• DIRECTIVE: Copy the records verbatim, from the line containing "Click the BUST column header" through the line containing "Action: pos(93,199)".

# # # #

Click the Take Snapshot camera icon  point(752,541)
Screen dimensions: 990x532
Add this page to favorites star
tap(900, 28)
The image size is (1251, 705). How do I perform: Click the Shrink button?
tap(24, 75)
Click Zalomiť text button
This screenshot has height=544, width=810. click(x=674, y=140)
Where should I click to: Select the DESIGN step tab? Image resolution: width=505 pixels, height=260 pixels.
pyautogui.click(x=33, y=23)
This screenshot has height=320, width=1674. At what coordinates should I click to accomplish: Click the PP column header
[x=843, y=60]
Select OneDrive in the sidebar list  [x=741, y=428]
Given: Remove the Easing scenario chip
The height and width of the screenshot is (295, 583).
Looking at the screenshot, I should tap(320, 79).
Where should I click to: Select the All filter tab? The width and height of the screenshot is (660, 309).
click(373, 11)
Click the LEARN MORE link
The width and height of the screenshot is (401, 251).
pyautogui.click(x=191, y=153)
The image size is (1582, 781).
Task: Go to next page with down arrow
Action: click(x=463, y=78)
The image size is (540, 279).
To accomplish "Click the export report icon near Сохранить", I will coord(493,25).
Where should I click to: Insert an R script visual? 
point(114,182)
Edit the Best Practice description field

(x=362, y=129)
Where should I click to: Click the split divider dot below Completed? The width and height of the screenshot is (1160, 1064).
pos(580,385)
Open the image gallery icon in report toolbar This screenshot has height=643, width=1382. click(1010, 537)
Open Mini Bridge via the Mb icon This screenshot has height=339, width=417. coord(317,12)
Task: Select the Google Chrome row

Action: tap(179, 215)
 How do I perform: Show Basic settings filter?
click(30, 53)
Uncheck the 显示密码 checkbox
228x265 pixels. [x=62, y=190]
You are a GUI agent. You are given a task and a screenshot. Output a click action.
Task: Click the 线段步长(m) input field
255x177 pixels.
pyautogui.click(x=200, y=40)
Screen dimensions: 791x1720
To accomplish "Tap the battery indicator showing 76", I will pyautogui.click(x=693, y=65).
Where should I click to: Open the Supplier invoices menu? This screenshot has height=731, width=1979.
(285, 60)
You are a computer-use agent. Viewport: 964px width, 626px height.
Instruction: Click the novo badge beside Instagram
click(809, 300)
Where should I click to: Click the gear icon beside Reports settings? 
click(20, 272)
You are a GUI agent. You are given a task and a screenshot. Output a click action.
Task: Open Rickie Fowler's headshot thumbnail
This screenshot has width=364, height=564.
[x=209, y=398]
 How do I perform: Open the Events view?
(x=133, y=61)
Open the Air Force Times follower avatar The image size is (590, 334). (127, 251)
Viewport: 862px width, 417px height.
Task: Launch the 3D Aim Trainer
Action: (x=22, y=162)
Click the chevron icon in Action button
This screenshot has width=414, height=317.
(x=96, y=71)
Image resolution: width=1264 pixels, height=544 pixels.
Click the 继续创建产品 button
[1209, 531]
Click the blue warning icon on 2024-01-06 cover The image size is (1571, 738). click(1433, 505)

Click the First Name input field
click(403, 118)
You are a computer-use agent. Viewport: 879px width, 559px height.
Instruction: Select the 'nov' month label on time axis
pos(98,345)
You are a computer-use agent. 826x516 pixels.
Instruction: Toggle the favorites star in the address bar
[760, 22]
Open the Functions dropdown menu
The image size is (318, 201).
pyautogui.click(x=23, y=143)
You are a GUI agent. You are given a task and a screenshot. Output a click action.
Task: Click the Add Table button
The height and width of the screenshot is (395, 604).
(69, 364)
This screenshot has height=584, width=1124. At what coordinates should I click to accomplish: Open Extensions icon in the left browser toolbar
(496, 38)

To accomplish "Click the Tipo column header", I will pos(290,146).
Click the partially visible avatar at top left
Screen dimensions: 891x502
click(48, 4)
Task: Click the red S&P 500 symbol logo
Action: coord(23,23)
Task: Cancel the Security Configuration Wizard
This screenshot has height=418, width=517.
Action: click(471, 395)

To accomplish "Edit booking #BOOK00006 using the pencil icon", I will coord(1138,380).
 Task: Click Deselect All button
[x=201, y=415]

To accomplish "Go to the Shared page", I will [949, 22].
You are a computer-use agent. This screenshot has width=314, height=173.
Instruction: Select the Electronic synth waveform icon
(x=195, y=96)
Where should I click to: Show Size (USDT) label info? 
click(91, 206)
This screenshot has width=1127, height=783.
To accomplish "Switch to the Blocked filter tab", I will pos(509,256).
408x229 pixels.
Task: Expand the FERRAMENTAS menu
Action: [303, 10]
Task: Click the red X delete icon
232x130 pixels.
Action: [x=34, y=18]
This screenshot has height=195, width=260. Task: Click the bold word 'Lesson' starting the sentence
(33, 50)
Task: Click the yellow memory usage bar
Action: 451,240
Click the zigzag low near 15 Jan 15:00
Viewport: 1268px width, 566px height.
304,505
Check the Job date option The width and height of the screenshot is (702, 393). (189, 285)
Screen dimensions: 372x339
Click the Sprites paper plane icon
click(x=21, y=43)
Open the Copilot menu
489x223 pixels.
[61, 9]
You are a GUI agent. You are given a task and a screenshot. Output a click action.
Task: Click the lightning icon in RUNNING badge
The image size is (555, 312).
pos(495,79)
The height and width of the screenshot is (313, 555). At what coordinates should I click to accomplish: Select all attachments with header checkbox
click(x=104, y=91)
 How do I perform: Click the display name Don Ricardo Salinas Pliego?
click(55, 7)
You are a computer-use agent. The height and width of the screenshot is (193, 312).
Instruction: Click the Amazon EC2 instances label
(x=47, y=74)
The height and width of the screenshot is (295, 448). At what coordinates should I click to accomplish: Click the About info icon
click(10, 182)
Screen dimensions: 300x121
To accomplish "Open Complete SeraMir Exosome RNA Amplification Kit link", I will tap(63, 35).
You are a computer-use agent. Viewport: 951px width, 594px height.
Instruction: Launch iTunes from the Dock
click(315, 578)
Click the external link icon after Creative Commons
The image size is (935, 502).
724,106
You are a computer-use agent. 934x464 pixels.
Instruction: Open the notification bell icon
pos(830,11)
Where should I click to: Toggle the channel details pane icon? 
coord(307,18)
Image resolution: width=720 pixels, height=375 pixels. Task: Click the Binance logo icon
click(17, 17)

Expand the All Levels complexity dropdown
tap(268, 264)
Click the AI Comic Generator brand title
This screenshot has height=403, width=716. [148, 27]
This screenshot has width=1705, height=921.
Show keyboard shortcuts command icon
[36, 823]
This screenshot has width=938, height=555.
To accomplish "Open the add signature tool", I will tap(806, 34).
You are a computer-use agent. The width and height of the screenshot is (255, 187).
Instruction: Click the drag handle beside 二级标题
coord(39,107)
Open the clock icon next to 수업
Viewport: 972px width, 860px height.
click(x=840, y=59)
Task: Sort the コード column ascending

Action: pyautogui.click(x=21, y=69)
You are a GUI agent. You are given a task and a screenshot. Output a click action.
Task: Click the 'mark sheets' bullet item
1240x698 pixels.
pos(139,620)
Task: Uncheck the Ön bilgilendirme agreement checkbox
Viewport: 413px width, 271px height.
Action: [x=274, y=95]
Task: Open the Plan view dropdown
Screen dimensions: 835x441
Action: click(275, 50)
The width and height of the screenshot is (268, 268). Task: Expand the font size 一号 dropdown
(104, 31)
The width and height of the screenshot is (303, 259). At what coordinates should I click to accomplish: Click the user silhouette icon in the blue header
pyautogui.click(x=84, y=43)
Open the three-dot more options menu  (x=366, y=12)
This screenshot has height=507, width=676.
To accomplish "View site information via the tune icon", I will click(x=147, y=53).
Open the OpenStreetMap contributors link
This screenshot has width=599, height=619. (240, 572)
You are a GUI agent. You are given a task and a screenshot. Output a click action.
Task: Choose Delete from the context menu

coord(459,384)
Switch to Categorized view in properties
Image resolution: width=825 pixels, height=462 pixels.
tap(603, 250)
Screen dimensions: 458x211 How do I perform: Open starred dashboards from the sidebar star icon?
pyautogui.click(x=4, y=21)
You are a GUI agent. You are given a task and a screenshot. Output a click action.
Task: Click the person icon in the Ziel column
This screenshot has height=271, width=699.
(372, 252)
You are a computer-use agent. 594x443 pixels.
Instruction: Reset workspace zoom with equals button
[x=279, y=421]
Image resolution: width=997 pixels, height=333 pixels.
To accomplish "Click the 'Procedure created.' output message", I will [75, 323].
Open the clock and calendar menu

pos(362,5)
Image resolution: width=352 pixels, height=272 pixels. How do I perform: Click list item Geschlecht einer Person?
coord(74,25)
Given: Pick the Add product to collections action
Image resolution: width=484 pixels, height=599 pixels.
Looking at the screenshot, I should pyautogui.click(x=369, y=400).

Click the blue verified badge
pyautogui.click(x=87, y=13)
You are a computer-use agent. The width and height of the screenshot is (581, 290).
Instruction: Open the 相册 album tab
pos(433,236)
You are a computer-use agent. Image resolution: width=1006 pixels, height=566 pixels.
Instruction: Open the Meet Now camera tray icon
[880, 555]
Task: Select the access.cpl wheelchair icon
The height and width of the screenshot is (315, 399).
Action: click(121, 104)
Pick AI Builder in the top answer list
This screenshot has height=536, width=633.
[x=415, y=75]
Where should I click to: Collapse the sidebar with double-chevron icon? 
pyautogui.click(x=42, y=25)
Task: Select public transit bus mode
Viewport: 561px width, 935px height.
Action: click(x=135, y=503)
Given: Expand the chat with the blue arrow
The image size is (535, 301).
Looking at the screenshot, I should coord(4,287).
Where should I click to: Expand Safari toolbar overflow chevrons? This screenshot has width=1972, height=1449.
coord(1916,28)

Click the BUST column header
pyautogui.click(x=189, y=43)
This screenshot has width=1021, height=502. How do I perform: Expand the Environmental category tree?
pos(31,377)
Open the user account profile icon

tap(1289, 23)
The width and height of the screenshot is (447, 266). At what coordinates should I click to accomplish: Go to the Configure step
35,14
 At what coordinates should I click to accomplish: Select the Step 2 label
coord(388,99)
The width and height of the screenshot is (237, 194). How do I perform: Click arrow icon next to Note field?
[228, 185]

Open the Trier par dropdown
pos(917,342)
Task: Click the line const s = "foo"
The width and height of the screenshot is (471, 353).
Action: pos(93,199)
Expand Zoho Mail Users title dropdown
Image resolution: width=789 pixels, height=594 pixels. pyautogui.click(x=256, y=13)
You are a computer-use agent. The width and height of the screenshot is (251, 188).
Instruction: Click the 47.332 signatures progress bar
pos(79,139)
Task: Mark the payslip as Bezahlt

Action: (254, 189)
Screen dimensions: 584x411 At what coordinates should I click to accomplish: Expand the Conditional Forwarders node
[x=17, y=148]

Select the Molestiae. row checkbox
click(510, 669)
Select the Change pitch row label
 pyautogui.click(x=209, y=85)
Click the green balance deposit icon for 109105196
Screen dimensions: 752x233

# # # #

• SOLVED PROBLEM:
Click the BUST column header
pyautogui.click(x=189, y=43)
This screenshot has width=1021, height=502. How do I perform: Expand the Environmental category tree?
pos(31,377)
Open the user account profile icon

tap(1289, 23)
The width and height of the screenshot is (447, 266). At what coordinates should I click to accomplish: Go to the Configure step
35,14
 At what coordinates should I click to accomplish: Select the Step 2 label
coord(388,99)
The width and height of the screenshot is (237, 194). How do I perform: Click arrow icon next to Note field?
[228, 185]

Open the Trier par dropdown
pos(917,342)
Task: Click the line const s = "foo"
The width and height of the screenshot is (471, 353).
Action: pos(93,199)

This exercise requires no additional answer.